MATERIAL TO PROCESS –
-- Opening Marker --
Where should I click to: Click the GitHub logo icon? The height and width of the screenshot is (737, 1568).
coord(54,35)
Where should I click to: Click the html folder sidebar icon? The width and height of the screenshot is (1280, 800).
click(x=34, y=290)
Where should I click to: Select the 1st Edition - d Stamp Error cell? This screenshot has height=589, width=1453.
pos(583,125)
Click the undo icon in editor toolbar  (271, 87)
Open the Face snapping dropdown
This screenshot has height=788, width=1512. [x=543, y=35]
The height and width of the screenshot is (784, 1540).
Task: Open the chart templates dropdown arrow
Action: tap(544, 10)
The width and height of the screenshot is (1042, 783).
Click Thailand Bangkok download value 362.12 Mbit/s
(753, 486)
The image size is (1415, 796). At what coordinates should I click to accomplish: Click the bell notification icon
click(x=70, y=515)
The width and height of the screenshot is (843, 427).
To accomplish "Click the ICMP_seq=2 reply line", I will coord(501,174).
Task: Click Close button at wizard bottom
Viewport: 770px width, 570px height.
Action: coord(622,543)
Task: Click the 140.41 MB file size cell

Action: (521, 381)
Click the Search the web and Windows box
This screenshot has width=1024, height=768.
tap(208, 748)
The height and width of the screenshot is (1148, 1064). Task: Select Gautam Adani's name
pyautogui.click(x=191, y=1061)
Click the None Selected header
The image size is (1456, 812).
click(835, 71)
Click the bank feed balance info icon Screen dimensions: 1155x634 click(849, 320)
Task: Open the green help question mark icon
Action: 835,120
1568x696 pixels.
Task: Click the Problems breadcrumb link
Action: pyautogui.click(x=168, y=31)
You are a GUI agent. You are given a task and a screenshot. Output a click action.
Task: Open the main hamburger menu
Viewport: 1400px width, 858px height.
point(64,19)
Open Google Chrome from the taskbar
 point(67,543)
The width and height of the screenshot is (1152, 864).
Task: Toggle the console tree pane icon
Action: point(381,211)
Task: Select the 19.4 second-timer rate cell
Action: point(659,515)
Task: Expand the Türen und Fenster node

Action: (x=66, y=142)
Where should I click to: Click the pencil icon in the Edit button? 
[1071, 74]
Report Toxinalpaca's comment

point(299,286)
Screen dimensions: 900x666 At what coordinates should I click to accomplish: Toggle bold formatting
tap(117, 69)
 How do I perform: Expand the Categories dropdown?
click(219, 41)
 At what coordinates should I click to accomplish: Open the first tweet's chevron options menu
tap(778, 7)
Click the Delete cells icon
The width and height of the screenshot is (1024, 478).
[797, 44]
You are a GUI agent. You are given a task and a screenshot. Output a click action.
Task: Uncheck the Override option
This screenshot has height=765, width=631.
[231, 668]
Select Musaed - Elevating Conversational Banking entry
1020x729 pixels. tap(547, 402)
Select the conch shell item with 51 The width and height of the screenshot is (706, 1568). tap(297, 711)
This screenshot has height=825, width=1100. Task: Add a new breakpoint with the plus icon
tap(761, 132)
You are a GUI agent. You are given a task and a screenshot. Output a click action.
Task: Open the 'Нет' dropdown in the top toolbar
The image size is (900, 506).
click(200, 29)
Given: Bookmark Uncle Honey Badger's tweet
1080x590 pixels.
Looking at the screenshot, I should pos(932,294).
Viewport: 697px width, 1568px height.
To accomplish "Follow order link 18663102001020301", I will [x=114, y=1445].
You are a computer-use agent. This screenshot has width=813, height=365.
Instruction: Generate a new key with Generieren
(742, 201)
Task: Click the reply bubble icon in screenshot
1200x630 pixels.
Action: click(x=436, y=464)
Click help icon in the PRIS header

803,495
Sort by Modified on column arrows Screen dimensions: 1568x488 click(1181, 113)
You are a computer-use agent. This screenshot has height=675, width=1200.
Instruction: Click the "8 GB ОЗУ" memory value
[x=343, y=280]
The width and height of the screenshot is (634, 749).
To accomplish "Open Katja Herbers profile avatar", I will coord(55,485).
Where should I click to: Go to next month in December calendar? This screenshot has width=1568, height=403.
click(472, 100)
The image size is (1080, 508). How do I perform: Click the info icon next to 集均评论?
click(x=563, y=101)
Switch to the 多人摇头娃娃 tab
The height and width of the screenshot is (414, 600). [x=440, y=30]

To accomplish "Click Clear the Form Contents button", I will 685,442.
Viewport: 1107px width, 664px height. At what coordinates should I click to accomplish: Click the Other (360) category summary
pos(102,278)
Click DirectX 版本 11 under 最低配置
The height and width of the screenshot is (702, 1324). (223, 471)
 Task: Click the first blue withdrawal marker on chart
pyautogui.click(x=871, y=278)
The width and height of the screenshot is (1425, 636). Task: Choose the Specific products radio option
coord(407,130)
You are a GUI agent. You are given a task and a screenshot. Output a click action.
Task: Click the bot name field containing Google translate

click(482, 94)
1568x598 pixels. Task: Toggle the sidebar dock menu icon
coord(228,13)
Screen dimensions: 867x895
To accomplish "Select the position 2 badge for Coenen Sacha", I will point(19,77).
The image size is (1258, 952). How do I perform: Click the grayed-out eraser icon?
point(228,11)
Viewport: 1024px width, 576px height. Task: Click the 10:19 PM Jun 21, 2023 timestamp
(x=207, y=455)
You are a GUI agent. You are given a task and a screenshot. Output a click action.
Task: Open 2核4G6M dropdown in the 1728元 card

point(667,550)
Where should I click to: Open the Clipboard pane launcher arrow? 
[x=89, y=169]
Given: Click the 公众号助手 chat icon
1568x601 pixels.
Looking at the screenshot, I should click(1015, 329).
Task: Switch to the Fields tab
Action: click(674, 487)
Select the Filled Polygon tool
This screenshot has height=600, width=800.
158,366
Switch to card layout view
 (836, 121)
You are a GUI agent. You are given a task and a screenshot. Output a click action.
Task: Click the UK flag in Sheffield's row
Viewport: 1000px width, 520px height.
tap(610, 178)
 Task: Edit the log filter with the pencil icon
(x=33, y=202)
-- Closing Marker --
Write out every line from the data above that includes "computer".

SOLUTION BELOW –
You are a computer-use agent. This screenshot has width=813, height=365.
You are a computer-use agent. This screenshot has height=675, width=1200.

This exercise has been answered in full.